I start the day by reviewing notes from yesterday’s clinician sessions. This allows me to catch up on what’s happening with different youth, note any progress or setbacks, and decide how to best guide my team of clinicians. A big part of my job involves leading supervision for the Behavioral Health team.
I’m finishing up when there is a knock on my door. A Bridge Intake team member has walked a new youth to my office, and they appear anxious and upset. I welcome them and try to figure out what’s going on. I do a safety check and teach them a coping skill to handle stress. We set up an appointment with the counselor who I think will be the best fit for their ongoing care. Because they expressed interest, I also arrange for them to see one of our visiting psychiatrists from MGH.
I meet with the Coordinator of the Emergency Residence program, who has noticed one youth self-isolating and seeming down. We discuss ideas for providing support, including Collaborative Problem Solving and reinforcing skills learned in therapy. Everyone involved in a youth’s care needs to be on the same page, so these cross-team meetings are vital.
I head to the Transitional Day Program for lunch, where I get to spend time with the youth outside of therapy. This helps them feel more comfortable with me and see me as approachable, rather than an authority figure who sits in an office.

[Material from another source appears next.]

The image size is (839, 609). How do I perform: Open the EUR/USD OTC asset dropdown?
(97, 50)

I chat with a representative from the Department of Mental Health’s (DMH) Homeless Outreach Team. One youth, who has some mental health challenges, is aging out of our programs and needs a plan for next steps. I discuss options with the DMH representative, including residential facilities with clinical support, case manager assignments, group living situations, etc. I feel optimistic about the youth’s ability to live as independently as possible while still getting the help they need.
I meet with my newest youth. In our first therapy appointment, it’s important to build rapport, hear the youth’s story in their own words, and learn how to help them achieve their goals. Afterward, I document what I’ve learned in a Comprehensive Assessment and develop a formulation to guide their treatment plan. In the next session, we will develop their therapy objectives. This collaboration helps make youth active participants in their mental health treatment.

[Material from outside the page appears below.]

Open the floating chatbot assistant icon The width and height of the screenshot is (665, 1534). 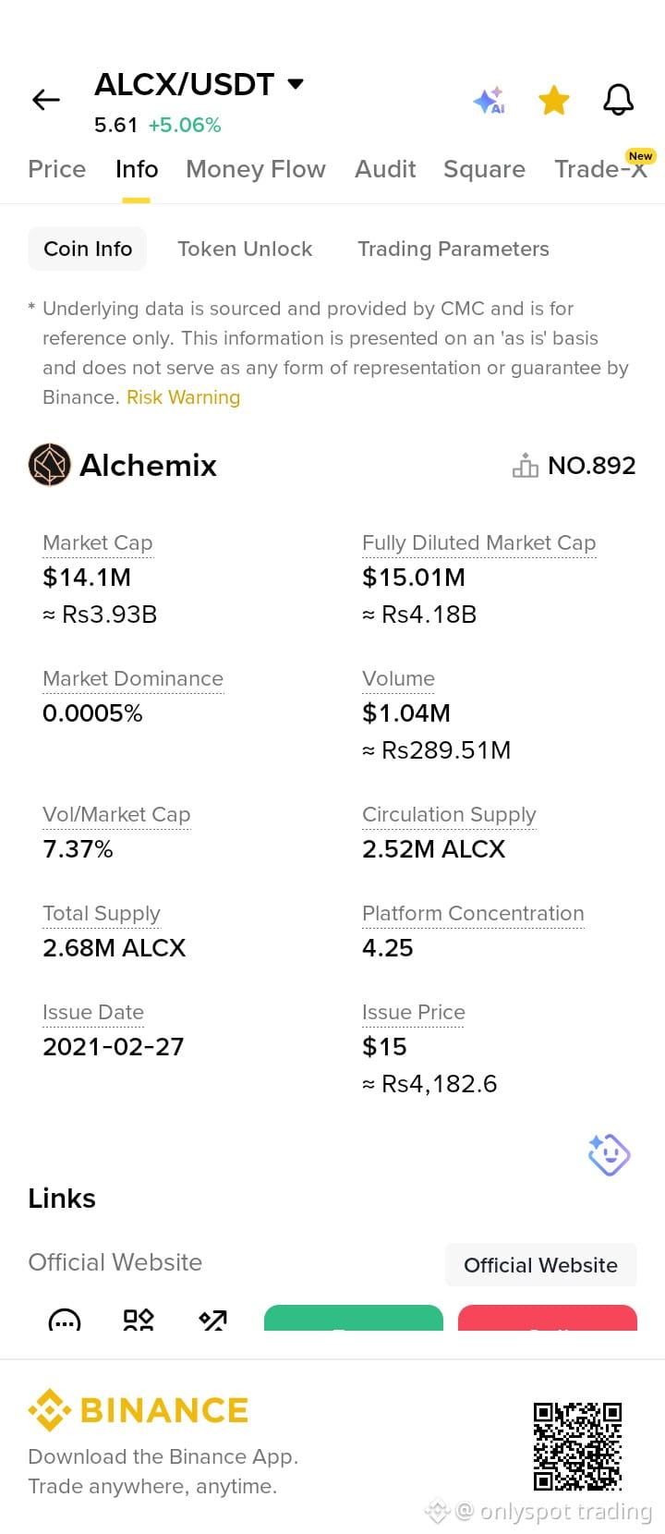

My team and I meet up to watch and discuss a video from our 16-month DBT (Dialectical Behavioral Therapy) training course. It teaches us how to lead DBT groups, how to help youth develop self-help skills (emotional regulation, stress reduction, crisis management, etc.), and how to train others to be coaches in these skills. These trainings are great, not only to help the counselors at Bridge develop their skills as clinicians, but also to provide tools we can share with all Bridge team members.
Our Adolescent Counselor Ally updates me on a youth who has run away from home. This teen came to us adamant that they did not want to return to their family. Ally met with the family to understand their side of the story. Together, we discuss ways to bring the youth and their family back together, help them see each other’s perspectives, and provide them with resources, such as an in-home family counselor. We are confident that our plan will help us resolve the conflict and get the youth home safely. It’s a great feeling when we can reunite youth with their families and keep them from dangerous situations, like being on the streets.
I jot down some notes on the family counseling situation before packing up my things and heading out for the day.